ABOUT THIS TASK:
For each line in the data below that has the word "agent", copy that line.

EXCERPTED RECORDS:
- Opening Delimiter -

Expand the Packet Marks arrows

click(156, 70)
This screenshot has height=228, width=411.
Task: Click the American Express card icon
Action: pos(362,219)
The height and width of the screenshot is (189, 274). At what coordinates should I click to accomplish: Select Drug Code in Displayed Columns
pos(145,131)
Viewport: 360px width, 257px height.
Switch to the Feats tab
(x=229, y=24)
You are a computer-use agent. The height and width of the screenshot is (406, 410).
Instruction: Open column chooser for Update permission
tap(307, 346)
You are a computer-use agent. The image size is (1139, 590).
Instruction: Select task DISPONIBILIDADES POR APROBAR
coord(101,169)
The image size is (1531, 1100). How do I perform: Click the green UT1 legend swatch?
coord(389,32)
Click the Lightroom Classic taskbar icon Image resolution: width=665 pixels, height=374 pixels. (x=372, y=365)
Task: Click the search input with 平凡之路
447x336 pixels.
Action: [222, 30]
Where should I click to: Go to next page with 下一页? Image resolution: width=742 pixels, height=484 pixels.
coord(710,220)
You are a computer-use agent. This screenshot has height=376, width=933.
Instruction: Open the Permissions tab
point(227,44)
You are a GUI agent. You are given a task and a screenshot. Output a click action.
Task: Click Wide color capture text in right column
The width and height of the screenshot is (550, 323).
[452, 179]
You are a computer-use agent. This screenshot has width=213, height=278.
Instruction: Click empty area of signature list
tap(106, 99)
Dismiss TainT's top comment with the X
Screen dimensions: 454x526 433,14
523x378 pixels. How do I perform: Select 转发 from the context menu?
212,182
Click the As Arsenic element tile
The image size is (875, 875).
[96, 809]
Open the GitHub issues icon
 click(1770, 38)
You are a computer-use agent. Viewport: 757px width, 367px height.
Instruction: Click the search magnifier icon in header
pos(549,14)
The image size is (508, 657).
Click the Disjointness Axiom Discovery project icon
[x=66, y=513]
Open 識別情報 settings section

- Closing Delimiter -

RESPONSE TO THIS EXERCISE:
You are a computer-use agent. The height and width of the screenshot is (406, 410).
You are a computer-use agent. The image size is (1139, 590).
You are a computer-use agent. This screenshot has height=376, width=933.
You are a GUI agent. You are given a task and a screenshot. Output a click action.
You are a computer-use agent. This screenshot has width=213, height=278.
You are a computer-use agent. Viewport: 757px width, 367px height.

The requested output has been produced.